I’m sure we all remember the 1997 chess match between human champion Garry Kasparov and IBM’s Deep Blue supercomputer.  The implications of that chess match ignited serious controversy over artificial intelligence.  Data mining is a form of artificial intelligence that has changed the face of all facets of business, particularly marketing.  The chess match may have left many of us sympathizing for Garry and forming negative opinions about AI, but as we’ve seen throughout this paper, the positive outcomes cannot be ignored.  Of course, I wouldn’t suggest ignoring human predictions and intuition altogether.   “It’s a good idea to combine analytical results with business intuition” (Liu and Yap).  There should always be a balance between data-driven and user-driven analysis.

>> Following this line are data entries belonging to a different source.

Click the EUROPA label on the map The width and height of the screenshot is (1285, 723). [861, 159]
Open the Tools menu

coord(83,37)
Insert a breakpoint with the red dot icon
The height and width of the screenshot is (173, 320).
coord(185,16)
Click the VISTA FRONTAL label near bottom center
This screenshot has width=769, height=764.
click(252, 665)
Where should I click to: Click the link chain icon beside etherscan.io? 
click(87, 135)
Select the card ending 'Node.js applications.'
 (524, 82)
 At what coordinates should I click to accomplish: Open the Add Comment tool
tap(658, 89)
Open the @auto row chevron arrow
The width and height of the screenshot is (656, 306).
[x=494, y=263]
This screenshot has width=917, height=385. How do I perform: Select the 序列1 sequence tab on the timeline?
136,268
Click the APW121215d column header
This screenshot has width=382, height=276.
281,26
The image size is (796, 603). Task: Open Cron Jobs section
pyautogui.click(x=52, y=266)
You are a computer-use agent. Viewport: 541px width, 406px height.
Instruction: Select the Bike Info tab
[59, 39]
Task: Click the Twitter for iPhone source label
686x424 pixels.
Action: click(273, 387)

Otherwise overlooked relationships in data can be exploited through data mining technology, resulting in a vast amount of time and money saved.  Today, many companies have a significant edge over competition simply due to the investment that they place on knowledge discovery.  As the saying goes, ‘knowledge is power’. 

 


WORKS CITED

Carickhoff, Rich.  “A New Face for OLAP”.  DBMS Magazine, January 1997. 

 

DiCarlo, Lisa.  “The Rebirth of Artificial Intelligence”.  Forbes Magazine, May 16, 2000. 

 

Gilman, Michael, PhD.  “Data Mining Overview”.  The Direct Marketing Association

 

 White Papers, 2000.

 

Greening, Dan R.  “Data Mining on the Web – There’s Gold in that Mountain of Data”.

 

DBMS Magazine 2000. 

 

Joshi, Karuna Pande.  “Analysis of Data Mining Algorithms”.  1997.

 

Liu, Shiping and Jeremy Yap.  “Beyond Intuition”.  DB2 Magazine, Quarter 4, 2001. 

 

Verity, John W.  “Coaxing Meaning Out of Raw Data – Software can now Find Patterns

 

Never Seen Before”.  Business Week, May 1997.